Perhaps the most important long-term management strategy involves lifestyle modifications. Optimized exercise habits, a nutrient-rich diet, avoidance of excessive alcohol consumption, smoking cessation, minimization of glucocorticoids, and mitigation of falls or other injuries will provide the best chance for long-term wound healing and solid bony fusion. Unfortunately, osteoporotic patients remain at high risk of fusion failure and carry 3-fold elevated odds of pseudarthrosis compared to those with adequate bone density [47]. For patients experiencing severe symptoms or progressive deformity, revision surgery may be necessary. In these cases, optimizing the preoperative, intraoperative, and postoperative treatment protocols is even more important to manage the patient’s low bone density to give the greatest chance of successful outcomes [94].
Proposed Algorithm
Considering the presently described preoperative, intraoperative, and postoperative protocols, which portend improved fusion outcomes in osteoporotic patients, we suggest the comprehensive care algorithm detailed in Figure 2. Dependent upon patient circumstances, presentation timeline, and resource availability, it may not be possible to implement all suggested diagnostic and therapeutic interventions. Flexibility and judgment are required in these cases to prioritize the most appropriate and efficacious therapies.

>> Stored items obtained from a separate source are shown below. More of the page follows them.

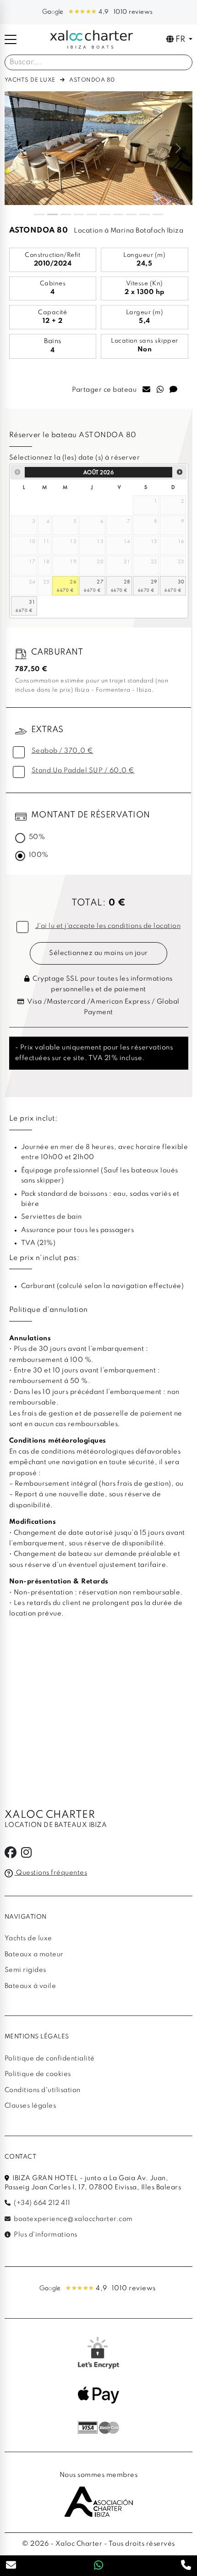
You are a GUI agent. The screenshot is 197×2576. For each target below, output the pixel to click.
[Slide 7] (118, 214)
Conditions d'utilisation (43, 2090)
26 (73, 581)
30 (181, 581)
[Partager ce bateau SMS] (174, 390)
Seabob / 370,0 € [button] (62, 751)
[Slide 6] (105, 214)
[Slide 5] (92, 214)
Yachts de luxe (30, 80)
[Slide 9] (144, 214)
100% (39, 855)
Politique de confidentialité (50, 2058)
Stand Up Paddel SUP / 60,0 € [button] (83, 770)
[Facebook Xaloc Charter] (11, 1855)
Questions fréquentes (51, 1873)
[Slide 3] (65, 214)
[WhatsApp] (99, 2566)
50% (37, 837)
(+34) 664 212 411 (41, 2203)
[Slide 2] (52, 214)
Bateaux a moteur (34, 1954)
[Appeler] (186, 2566)
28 (127, 581)
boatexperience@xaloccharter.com (72, 2219)
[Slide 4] (79, 214)
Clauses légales (30, 2106)
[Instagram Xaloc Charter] (26, 1855)
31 (32, 601)
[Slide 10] (158, 214)
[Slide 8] (131, 214)
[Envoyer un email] (11, 2566)
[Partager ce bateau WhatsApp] (160, 390)
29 (154, 581)
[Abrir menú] (10, 39)
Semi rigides (25, 1970)
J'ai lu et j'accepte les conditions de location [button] (108, 926)
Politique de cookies (38, 2074)
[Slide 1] (39, 214)
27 (100, 581)
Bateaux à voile (30, 1986)
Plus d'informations (44, 2235)
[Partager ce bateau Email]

Figure 2 A comprehensive algorithm for the diagnosis, preoperative, intraoperative, and postoperative management of osteoporosis. Ideally patients would proceed from one end of the pipeline to the other. In cases of trauma or other idiosyncratic circumstances, surgical intervention may be required without adequate preoperative preparation. In these cases, postoperative management must perform the lab testing and subsequent initiation of any indicated medical therapies to provide the best chance for postoperative success.
Conclusions
Osteoporosis affects millions of Americans and many more worldwide. This low-bone density condition has important implications in spinal care and is strongly associated with poor surgical outcomes. As the number of patients with osteoporosis and concomitant spinal disease continues to rise, it is necessary to clearly define the preoperative, intraoperative, and postoperative treatment strategies which provide the greatest chance for long-term success. In the present work, we suggest a comprehensive care algorithm to guide clinicians in the care optimization for spine surgery patients with osteoporosis.